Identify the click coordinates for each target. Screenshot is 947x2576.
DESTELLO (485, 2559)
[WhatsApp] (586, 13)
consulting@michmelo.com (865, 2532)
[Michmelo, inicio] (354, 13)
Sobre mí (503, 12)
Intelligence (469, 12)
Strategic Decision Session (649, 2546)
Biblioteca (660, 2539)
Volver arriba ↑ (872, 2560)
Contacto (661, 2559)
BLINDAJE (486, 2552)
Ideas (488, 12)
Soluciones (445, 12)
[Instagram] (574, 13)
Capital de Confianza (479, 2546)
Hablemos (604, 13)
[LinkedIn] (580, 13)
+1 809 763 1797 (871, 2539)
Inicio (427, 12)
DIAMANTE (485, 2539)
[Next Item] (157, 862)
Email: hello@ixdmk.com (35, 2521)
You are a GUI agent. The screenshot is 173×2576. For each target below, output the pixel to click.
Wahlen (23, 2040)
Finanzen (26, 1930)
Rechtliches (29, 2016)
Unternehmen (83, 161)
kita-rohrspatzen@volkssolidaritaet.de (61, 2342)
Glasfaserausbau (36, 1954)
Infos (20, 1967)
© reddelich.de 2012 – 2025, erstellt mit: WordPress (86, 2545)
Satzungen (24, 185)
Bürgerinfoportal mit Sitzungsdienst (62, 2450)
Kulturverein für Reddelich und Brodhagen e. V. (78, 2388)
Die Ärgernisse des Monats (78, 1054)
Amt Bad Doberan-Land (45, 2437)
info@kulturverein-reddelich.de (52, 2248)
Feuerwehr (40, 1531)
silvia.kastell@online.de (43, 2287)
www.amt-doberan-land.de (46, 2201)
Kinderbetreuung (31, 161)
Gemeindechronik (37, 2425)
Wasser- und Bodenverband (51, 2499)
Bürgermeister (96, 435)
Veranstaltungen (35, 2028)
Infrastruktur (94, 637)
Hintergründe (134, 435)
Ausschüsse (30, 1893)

■ ■ ■ ■ ■

_What you need to do:_ Every line from the one with "Intelligence (469, 12)" to the end of the records above should be returned exactly, and no other lines.

_Reply:_
Intelligence (469, 12)
Strategic Decision Session (649, 2546)
Biblioteca (660, 2539)
Volver arriba ↑ (872, 2560)
Contacto (661, 2559)
BLINDAJE (486, 2552)
Ideas (488, 12)
Soluciones (445, 12)
[Instagram] (574, 13)
Capital de Confianza (479, 2546)
Hablemos (604, 13)
[LinkedIn] (580, 13)
+1 809 763 1797 (871, 2539)
Inicio (427, 12)
DIAMANTE (485, 2539)
[Next Item] (157, 862)
Email: hello@ixdmk.com (35, 2521)
You are a GUI agent. The screenshot is 173×2576. For each target below, output the pixel to click.
Wahlen (23, 2040)
Finanzen (26, 1930)
Rechtliches (29, 2016)
Unternehmen (83, 161)
kita-rohrspatzen@volkssolidaritaet.de (61, 2342)
Glasfaserausbau (36, 1954)
Infos (20, 1967)
© reddelich.de 2012 – 2025, erstellt mit: WordPress (86, 2545)
Satzungen (24, 185)
Bürgerinfoportal mit Sitzungsdienst (62, 2450)
Kulturverein für Reddelich und Brodhagen e. V. (78, 2388)
Die Ärgernisse des Monats (78, 1054)
Amt Bad Doberan-Land (45, 2437)
info@kulturverein-reddelich.de (52, 2248)
Feuerwehr (40, 1531)
silvia.kastell@online.de (43, 2287)
www.amt-doberan-land.de (46, 2201)
Kinderbetreuung (31, 161)
Gemeindechronik (37, 2425)
Wasser- und Bodenverband (51, 2499)
Bürgermeister (96, 435)
Veranstaltungen (35, 2028)
Infrastruktur (94, 637)
Hintergründe (134, 435)
Ausschüsse (30, 1893)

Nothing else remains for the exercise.